The global polio eradication situation is better, however, than at any other point in time in the past, both in numbers and geographical distribution of cases. In 2010, 1298 polio cases were reported, and in 2011, 650 cases were reported. This year, to date, 175 polio cases have been reported in comparison to 467 cases for the same period last year.
Polio eradication efforts are at a pivotal point, driven by the World Health Assembly declaration of polio eradication as an ‘emergency for global public health’ and implemented through polio national emergency programmes run by the governments of Afghanistan, Nigeria and Pakistan.
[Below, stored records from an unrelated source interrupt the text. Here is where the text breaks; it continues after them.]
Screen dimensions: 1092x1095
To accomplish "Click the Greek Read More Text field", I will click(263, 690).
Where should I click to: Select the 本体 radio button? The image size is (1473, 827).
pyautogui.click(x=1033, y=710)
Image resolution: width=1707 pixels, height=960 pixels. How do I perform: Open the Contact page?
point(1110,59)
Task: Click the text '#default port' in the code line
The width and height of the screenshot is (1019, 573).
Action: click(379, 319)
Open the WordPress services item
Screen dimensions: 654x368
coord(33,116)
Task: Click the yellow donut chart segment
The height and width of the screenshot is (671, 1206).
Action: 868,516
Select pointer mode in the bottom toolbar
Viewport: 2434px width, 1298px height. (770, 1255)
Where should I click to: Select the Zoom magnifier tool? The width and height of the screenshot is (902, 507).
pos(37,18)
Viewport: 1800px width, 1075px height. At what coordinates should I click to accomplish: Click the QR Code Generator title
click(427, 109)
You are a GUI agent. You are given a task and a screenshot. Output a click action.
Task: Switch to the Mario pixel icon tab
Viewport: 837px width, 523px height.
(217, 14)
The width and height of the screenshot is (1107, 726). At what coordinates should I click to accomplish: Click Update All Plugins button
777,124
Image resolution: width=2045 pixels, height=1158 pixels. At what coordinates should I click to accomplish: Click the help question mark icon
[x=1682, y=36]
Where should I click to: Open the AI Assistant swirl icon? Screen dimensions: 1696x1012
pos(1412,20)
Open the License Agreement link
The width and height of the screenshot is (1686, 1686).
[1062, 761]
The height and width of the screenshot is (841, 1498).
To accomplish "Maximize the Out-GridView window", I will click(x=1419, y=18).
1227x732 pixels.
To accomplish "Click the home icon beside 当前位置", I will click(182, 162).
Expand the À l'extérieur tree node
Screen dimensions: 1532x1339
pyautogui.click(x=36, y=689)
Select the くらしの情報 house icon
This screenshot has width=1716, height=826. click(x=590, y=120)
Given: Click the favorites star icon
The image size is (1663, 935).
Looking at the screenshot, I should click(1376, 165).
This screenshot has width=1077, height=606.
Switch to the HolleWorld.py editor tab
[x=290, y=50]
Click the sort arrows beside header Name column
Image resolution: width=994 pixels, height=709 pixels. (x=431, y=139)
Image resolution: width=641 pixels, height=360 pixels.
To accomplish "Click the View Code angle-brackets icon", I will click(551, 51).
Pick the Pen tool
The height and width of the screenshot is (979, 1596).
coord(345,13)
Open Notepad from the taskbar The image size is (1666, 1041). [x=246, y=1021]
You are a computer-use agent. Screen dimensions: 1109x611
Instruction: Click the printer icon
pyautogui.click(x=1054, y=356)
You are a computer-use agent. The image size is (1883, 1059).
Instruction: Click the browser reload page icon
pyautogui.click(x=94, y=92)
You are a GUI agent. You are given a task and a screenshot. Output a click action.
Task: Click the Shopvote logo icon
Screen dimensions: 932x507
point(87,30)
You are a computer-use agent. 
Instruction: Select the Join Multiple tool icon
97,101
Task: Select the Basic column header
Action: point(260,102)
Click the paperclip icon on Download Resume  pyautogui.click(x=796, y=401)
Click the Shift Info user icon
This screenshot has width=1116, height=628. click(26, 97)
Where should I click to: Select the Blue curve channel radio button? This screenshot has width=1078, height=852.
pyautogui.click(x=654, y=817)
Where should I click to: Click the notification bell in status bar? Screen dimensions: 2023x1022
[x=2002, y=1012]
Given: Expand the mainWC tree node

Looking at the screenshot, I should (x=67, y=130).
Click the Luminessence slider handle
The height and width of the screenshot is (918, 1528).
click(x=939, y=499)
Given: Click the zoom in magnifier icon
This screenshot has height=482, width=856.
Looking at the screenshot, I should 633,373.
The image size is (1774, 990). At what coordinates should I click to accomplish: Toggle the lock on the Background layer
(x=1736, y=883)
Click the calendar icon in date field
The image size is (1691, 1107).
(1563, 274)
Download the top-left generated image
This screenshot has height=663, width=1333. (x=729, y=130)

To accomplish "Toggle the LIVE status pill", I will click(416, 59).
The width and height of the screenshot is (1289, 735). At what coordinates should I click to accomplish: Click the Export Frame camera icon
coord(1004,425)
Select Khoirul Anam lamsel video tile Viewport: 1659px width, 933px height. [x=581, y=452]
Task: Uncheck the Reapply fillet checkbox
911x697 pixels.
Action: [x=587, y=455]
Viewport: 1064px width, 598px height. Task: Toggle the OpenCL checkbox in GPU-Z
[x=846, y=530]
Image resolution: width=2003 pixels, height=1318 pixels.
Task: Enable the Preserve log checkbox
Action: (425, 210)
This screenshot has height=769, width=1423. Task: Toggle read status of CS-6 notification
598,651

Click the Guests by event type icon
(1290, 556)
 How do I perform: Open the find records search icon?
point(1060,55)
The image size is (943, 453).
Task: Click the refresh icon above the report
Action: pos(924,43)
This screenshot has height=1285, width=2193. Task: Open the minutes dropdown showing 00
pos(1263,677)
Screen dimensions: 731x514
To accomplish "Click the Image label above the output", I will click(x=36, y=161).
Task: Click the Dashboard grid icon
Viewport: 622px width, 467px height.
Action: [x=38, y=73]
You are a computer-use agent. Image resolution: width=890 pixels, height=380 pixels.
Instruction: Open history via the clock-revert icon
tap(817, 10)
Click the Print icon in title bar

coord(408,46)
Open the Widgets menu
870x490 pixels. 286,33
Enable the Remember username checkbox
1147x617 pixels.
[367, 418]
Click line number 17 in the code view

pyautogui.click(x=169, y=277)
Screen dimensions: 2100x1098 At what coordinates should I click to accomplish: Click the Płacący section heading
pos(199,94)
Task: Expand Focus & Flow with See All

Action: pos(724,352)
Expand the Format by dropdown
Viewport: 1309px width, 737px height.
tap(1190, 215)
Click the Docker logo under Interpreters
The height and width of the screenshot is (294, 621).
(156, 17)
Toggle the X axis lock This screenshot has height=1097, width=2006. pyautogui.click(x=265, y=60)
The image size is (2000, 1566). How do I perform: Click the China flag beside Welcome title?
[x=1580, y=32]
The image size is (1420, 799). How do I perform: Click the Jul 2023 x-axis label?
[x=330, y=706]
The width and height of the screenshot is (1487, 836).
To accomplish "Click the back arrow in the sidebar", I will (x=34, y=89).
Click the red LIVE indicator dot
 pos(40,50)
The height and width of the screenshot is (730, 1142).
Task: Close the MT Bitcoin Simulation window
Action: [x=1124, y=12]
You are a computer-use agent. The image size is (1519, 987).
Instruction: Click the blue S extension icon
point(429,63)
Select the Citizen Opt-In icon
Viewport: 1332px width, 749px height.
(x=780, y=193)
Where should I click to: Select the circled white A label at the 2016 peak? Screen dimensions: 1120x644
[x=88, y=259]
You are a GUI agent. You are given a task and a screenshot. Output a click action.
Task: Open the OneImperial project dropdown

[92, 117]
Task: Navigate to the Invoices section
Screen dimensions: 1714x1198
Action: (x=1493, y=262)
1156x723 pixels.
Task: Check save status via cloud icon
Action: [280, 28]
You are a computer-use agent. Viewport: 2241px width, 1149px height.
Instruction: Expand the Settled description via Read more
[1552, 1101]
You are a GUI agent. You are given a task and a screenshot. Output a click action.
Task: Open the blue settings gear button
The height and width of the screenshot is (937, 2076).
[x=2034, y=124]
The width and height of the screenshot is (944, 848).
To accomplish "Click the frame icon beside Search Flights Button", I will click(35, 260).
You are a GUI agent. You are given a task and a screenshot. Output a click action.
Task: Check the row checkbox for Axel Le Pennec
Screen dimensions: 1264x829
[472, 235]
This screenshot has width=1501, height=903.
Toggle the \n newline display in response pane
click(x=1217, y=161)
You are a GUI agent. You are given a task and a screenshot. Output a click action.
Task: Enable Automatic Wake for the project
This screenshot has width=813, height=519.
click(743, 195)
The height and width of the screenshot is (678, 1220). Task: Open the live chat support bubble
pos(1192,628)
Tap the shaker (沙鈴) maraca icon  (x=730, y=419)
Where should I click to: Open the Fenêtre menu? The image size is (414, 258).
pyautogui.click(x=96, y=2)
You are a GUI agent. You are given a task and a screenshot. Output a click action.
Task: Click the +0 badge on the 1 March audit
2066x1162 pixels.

The persistent presence of the virus in these countries is not only preventing global eradication but is considered a threat to those countries which have achieved eradication. Reaching children with polio vaccine also provides opportunities for delivering other health interventions.
Failure to eradicate polio would lead eventually to at least 200 000 children becoming paralysed worldwide every year. As recent outbreaks in polio-free areas, such as Tajikistan and China, have shown, increasingly, adults are also being paralysed and killed by polio. Only eradication will ensure a polio-free world and the world is close to achievement of this goal.